▶ [WHAT YOU WILL DO] Exact copies of all the lines below are required.

PROVIDED DATA Start Marker

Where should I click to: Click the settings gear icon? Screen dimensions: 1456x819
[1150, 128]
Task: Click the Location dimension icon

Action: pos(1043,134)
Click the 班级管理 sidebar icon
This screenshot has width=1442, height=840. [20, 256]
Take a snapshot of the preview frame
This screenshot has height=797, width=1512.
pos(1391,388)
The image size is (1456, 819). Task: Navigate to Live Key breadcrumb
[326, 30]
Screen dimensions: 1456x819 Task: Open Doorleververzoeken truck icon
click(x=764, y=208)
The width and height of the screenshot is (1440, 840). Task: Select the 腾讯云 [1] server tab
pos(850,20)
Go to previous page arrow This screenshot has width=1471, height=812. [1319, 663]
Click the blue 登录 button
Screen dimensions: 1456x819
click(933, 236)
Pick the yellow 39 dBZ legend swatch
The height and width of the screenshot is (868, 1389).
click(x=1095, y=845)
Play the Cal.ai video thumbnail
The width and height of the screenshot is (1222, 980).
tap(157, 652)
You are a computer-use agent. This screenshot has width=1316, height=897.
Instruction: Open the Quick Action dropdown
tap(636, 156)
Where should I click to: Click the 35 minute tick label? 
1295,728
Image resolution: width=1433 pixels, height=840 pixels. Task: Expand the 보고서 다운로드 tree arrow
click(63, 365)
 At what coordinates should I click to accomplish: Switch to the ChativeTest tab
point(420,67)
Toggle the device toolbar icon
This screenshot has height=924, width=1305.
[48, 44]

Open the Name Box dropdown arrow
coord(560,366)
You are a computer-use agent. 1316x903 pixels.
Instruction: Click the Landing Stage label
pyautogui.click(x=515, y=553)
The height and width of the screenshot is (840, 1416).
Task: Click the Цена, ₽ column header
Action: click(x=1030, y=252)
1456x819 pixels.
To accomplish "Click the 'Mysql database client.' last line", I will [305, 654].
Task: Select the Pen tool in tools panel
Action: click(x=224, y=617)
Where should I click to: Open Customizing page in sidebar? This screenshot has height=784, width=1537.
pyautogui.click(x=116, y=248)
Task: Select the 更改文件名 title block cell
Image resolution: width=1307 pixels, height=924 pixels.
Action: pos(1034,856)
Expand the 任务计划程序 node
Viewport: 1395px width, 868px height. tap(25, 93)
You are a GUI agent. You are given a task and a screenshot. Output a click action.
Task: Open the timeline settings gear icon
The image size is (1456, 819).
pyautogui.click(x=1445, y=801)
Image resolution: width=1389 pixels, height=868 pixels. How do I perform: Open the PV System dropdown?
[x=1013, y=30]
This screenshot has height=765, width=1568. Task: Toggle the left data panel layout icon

PROVIDED DATA End Marker

▶ [OUTPUT]
Where should I click to: Click the settings gear icon? Screen dimensions: 1456x819
[1150, 128]
Task: Click the Location dimension icon

Action: pos(1043,134)
Click the 班级管理 sidebar icon
This screenshot has width=1442, height=840. [20, 256]
Take a snapshot of the preview frame
This screenshot has height=797, width=1512.
pos(1391,388)
The image size is (1456, 819). Task: Navigate to Live Key breadcrumb
[326, 30]
Screen dimensions: 1456x819 Task: Open Doorleververzoeken truck icon
click(x=764, y=208)
The width and height of the screenshot is (1440, 840). Task: Select the 腾讯云 [1] server tab
pos(850,20)
Go to previous page arrow This screenshot has width=1471, height=812. [1319, 663]
Click the blue 登录 button
Screen dimensions: 1456x819
click(933, 236)
Pick the yellow 39 dBZ legend swatch
The height and width of the screenshot is (868, 1389).
click(x=1095, y=845)
Play the Cal.ai video thumbnail
The width and height of the screenshot is (1222, 980).
tap(157, 652)
You are a computer-use agent. This screenshot has width=1316, height=897.
Instruction: Open the Quick Action dropdown
tap(636, 156)
Where should I click to: Click the 35 minute tick label? 
1295,728
Image resolution: width=1433 pixels, height=840 pixels. Task: Expand the 보고서 다운로드 tree arrow
click(63, 365)
 At what coordinates should I click to accomplish: Switch to the ChativeTest tab
point(420,67)
Toggle the device toolbar icon
This screenshot has height=924, width=1305.
[48, 44]

Open the Name Box dropdown arrow
coord(560,366)
You are a computer-use agent. 1316x903 pixels.
Instruction: Click the Landing Stage label
pyautogui.click(x=515, y=553)
The height and width of the screenshot is (840, 1416).
Task: Click the Цена, ₽ column header
Action: click(x=1030, y=252)
1456x819 pixels.
To accomplish "Click the 'Mysql database client.' last line", I will [305, 654].
Task: Select the Pen tool in tools panel
Action: click(x=224, y=617)
Where should I click to: Open Customizing page in sidebar? This screenshot has height=784, width=1537.
pyautogui.click(x=116, y=248)
Task: Select the 更改文件名 title block cell
Image resolution: width=1307 pixels, height=924 pixels.
Action: pos(1034,856)
Expand the 任务计划程序 node
Viewport: 1395px width, 868px height. tap(25, 93)
You are a GUI agent. You are given a task and a screenshot. Output a click action.
Task: Open the timeline settings gear icon
The image size is (1456, 819).
pyautogui.click(x=1445, y=801)
Image resolution: width=1389 pixels, height=868 pixels. How do I perform: Open the PV System dropdown?
[x=1013, y=30]
This screenshot has height=765, width=1568. Task: Toggle the left data panel layout icon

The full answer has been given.